O semipresidencialismo voltou à cena de maneira sutil ao ter o ex-presidente Michel Temer o defendido em uma live durante o simpósio da Fundação Calouste Gulbenkian em Lisboa sobre as perspectivas futuras das relações Brasil-Portugal na comemoração do bicentenário da Independência do Brasil. Sempre que pode, Temer faz essa defesa, como solução para as permanentes crises provocadas por nosso regime, que tinha características de hiperpresidencialismo e, no governo Bolsonaro, passou a ser uma espécie de “parlamentarismo venal”, na definição de um dos participantes do seminário, referindo-se ao fato de que não há projetos nas alianças partidárias, apenas interesses fisiológicos.
A figura do presidente, que tinha poderes quase supremos no nosso presidencialismo, passou a ser quase uma figuração ao Bolsonaro perder para o Centrão o controle do orçamento do governo. Bolsonaro, ao assumir a presidência da República em 2018, dedicou-se a tentar desmontar os esquemas políticos vigentes, para assumir o controle total das ações do governo. Nunca se acostumou às limitações que a democracia impõe aos governantes, e errou a mão.
Tentou governar através de apoios transversais de bancadas que seriam suprapartidárias, como as da bala, da Bíblia, da agropecuária, mas não deu certo. Embora tenhamos um sistema partidário disfuncional, com um enorme número de legendas em atividade no Congresso, ele se adaptou às necessidades de sobrevivência dos políticos e encontrou mecanismos congressuais de funcionamento, em que cada legenda encontra seu lugar ao sol.

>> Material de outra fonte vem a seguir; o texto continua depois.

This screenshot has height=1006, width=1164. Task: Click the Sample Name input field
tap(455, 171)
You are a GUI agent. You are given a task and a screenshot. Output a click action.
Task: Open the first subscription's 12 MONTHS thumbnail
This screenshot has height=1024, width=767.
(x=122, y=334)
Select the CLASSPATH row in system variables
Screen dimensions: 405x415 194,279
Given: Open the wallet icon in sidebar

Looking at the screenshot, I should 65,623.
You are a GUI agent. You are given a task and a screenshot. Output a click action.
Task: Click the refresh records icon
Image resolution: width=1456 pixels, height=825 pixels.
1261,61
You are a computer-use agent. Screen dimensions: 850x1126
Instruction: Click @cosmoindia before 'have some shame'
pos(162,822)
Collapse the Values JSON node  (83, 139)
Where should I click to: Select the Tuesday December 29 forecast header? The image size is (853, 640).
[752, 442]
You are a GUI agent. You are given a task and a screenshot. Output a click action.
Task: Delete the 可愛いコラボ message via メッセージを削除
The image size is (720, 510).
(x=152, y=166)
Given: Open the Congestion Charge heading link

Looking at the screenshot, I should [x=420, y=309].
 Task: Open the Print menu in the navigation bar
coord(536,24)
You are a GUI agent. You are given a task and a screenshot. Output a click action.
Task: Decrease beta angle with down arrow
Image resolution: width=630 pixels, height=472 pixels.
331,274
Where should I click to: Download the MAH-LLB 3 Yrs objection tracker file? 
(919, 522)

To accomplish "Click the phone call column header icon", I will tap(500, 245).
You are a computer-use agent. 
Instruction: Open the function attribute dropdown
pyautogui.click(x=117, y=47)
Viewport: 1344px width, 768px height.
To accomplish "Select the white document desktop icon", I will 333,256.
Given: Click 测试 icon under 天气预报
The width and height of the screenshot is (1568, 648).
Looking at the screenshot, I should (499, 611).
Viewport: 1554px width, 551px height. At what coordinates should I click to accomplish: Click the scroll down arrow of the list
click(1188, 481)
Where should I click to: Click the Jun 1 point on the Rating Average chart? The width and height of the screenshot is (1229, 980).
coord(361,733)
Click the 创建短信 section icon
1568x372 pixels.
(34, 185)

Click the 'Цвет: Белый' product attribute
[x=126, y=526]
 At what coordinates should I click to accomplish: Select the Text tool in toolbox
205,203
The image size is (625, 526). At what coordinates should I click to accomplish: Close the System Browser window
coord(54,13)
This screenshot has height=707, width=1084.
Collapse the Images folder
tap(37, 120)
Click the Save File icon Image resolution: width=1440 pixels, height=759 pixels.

A criação dos fundos eleitoral e partidário deu às legendas uma sobrevida financeira, tornando-as independentes dos favores dos governos. A fragilidade política de Bolsonaro foi sendo evidenciada à medida que seu governo não encontrava soluções para os problemas econômicos e sociais mais prementes, e os políticos do Centrão, capitaneados pelo presidente da Câmara Artur Lira, foram tomando conta do orçamento, até que, hoje, os ministros dependem mais de uma boa relação com o Congresso do que ao contrário.
Assim como o hiperpresidencialismo anterior denotava uma distorção do sistema de pesos e contrapesos, o “parlamentarismo venal” levou o pêndulo político para a direção oposta. Os partidos políticos passaram a se interessar muito mais em aumentar suas bancadas na Câmara e no Senado do que por eleger o presidente da República, que ficará refém de arranjos políticos dentro do Congresso.
O próximo presidente da República terá como missão principal conseguir ter uma bancada de apoio que possa neutralizar a influência do Centrão, ou pelo menos equilibrar a disputa interna caso o Centrão se vire contra o governo. Nos governos de Lula, o apoio do Centrão foi alcançado através do que ficou conhecido como mensalão, que gerou uma crise institucional ao ser denunciado, e quase levou ao impeachment do presidente.
O petrolão foi o desdobramento desse projeto de poder baseado no fisiologismo da maioria do Congresso, os “trezentos picaretas” que Lula já havia denunciado na Constituinte. O cientista político francês Maurice Duverger, grande teórico do tema, definiu o semipresidencialismo como o regime que reúne um presidente da República eleito por sufrágio universal e dotado de notáveis poderes, e um primeiro-ministro e um gabinete responsáveis perante o Parlamento.
Esse aspecto do semipresidencialismo, o do aumento da responsabilidade do Legislativo no governo, parece fundamental aos estudiosos do assunto, mas, no caso brasileiro, ele já foi alcançado por meios escusos. O sistema francês foi adotado por Charles De Gaulle, que venceu um plebiscito contra o parlamentarismo até então vigente, como um contragolpe a uma tentativa de golpe de Estado. No Brasil, o semipresidencialismo surge sempre no debate quando o poder está para ser alcançado pela esquerda, e agora com a novidade de também ser útil para deter o avanço de um governo de extrema direita que não convive com limitações democráticas.
Antes, foi o parlamentarismo o instrumento encontrado para controlar um presidente de esquerda, João Goulart. Durante o governo Sarney, quando se discutia na Constituinte a duração do mandato presidencial, se seis anos como definido por Geisel para Figueiredo, ou de quatro ou cinco anos sem reeleição, o então presidente mandou um recado para o deputado Ulysses Guimarães aceitando o parlamentarismo com cinco anos de mandato presidencial.
Ulysses disse que não poderia ir contra o partido, que era favorável ao presidencialismo, e Sarney conseguiu um mandato de cinco anos da Constituinte. A discussão sobre o presidencialismo e o parlamentarismo, com suas variantes como o semipresidencialismo, está presente na história brasileira recente, mas surge sempre com o objetivo de retirar poderes de um candidato a presidente indesejável, o que lhe retira a credibilidade e o transforma em uma gambiarra jurídica.